(Work to complete):
#1 List every aggressive behavior that the passage about the dog Shadow attributes to him as a four-month-old pup.
#2 Carry the passage about raising Shadow forward from its final sentence.

My dog Shadow, an east German working line shepherd, is one of the most naturally aggressive dogs I have ever encountered. His predilection for aggression became apparent immediately, even though he was only a four-month-old pup. In a game of chase, my nine-year-old son fell over. When he tried to get up, Shadow pushed him down, and in every successive attempt his growling grew louder and his shoving more forceful. When I pulled Shadow away, he attempted to bite me. 

My strategy was to get Shadow accustomed to, and more importantly enjoy, physical contact. I slept downstairs on the sofa with him for the first six months, something he grew to cherish. Whenever I said “Bedtime!”, he would jump onto the sofa and start kneading it like a cat. It was an L-shaped sofa, and we slept head-to-head. He grew to love this contact, which I think helped curb the more aggressive of his tendencies.

(Collected data):
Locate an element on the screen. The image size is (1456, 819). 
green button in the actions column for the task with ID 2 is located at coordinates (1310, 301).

(Outputs in order):
#1
- Pushing the narrator's son down when he tried to get up
- Growling, which grew louder with each attempt
- Shoving, which grew more forceful with each attempt
- Attempting to bite the narrator

#2
Exercises intended to develop his inhibition then built on this foundation. Inducive methods don’t work on high-aggression dogs. Mild forms of compulsion fare better. Shadow pulls. I stop. Shadow whirls around and snarls at me: “You’re pushing it, old man!” This is where all those nights spent on the sofa become evident. There’s enough love – or something close enough – to get the job done. De-escalation is key to these flashpoint situations. A weary “Oh, for God’s sake, Shadow. Don’t be ridiculous”, accompanied by a dismissive wave of the hand, is required. We walk on in silence. 


The Anti-Social Dog

A 1984 advertisement for a brand of dog food, shot in Knightsbridge
A 1984 advertisement for a brand of dog food, shot in Knightsbridge © BIPS/Getty Images

Does your dog hate other people coming to your (their) home? I would recommend identifying what it is your dog really likes; for many, this will be food. You can then arrange for your guest to supply it. This is something I have tried with Shadow. Shadow remains leashed while the visitor asks him if he would like some food and subsequently places the food on the floor in front of him. This is repeated several times, over several visits. This is a simple associationist training technique: Shadow comes to associate the visitor with good things that, in his mind, eventually makes them into a good visitor. The leash stays firmly on until the translation has time to take effect.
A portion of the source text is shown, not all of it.